**What to do:**
Scan the listing for the word "chart", and copy out each line where it is found.

──────────

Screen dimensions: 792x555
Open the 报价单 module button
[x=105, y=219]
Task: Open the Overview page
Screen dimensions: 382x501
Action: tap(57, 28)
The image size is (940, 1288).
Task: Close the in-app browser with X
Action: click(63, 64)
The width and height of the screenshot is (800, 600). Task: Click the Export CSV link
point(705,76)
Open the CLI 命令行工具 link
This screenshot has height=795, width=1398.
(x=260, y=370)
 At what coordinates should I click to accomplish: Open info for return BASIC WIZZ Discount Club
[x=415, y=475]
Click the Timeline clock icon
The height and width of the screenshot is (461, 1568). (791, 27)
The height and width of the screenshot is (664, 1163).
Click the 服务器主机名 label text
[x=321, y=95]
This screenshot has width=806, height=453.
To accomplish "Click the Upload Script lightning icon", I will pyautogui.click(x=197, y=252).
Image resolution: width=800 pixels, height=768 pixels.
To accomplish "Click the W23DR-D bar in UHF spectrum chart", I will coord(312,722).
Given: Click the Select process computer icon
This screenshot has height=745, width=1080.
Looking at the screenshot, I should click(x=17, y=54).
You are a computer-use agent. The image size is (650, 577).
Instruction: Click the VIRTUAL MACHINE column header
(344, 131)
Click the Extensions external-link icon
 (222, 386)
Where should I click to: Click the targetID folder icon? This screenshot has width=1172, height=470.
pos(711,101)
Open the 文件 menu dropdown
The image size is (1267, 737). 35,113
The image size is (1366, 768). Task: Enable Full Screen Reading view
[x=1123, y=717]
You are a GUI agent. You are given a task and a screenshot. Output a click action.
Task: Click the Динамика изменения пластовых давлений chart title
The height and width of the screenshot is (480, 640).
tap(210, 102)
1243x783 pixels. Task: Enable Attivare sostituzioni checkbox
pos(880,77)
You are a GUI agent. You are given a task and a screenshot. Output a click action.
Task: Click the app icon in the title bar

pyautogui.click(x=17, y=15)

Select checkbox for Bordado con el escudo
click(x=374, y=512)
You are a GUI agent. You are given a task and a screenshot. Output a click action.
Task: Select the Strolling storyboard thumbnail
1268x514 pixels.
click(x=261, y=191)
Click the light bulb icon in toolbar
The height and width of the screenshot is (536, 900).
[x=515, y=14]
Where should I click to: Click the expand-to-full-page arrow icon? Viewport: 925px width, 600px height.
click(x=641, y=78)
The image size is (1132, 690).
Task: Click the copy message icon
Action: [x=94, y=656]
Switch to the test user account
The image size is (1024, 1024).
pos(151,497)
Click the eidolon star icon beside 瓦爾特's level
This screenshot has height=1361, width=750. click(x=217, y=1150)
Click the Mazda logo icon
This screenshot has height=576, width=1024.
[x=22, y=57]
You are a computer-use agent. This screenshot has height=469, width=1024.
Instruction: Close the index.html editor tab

──────────

**Problem solution:**
To accomplish "Click the W23DR-D bar in UHF spectrum chart", I will coord(312,722).
Task: Click the Динамика изменения пластовых давлений chart title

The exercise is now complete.